╔══

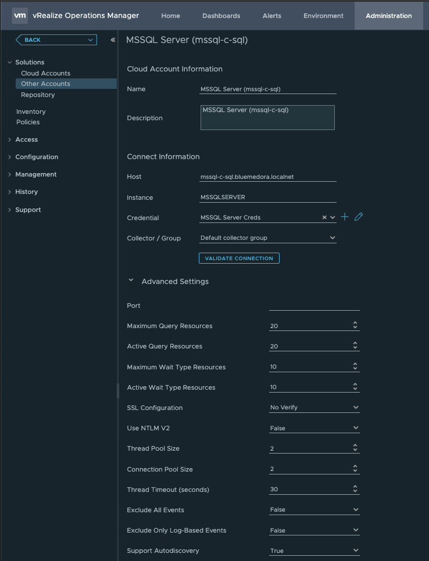Increase Thread Pool Size using the stepper arrows
The height and width of the screenshot is (561, 429).
355,446
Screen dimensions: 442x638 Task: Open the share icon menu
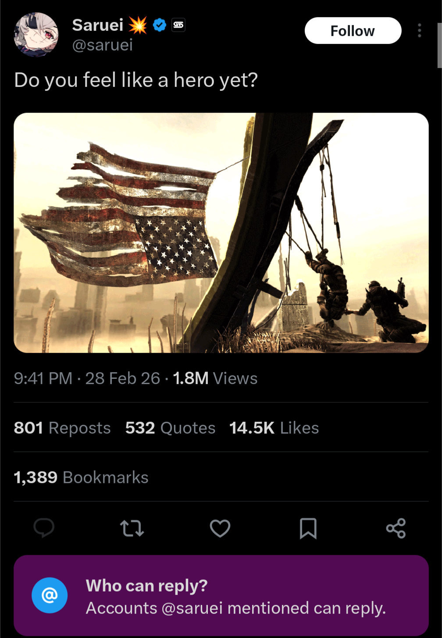point(396,528)
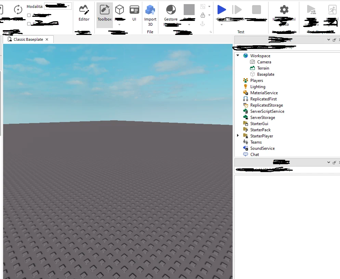Click the Terrain icon in the Explorer
Viewport: 340px width, 279px height.
coord(252,68)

╚══

_What the task requires_
Could you convert the data above into a JSON list of strings, with one string per line, skipping blank lines and leaving out the pictures?

_The answer_
[
  "Increase Thread Pool Size using the stepper arrows",
  "The height and width of the screenshot is (561, 429).",
  "355,446",
  "Screen dimensions: 442x638 Task: Open the share icon menu",
  "point(396,528)",
  "Click the Terrain icon in the Explorer",
  "Viewport: 340px width, 279px height.",
  "coord(252,68)"
]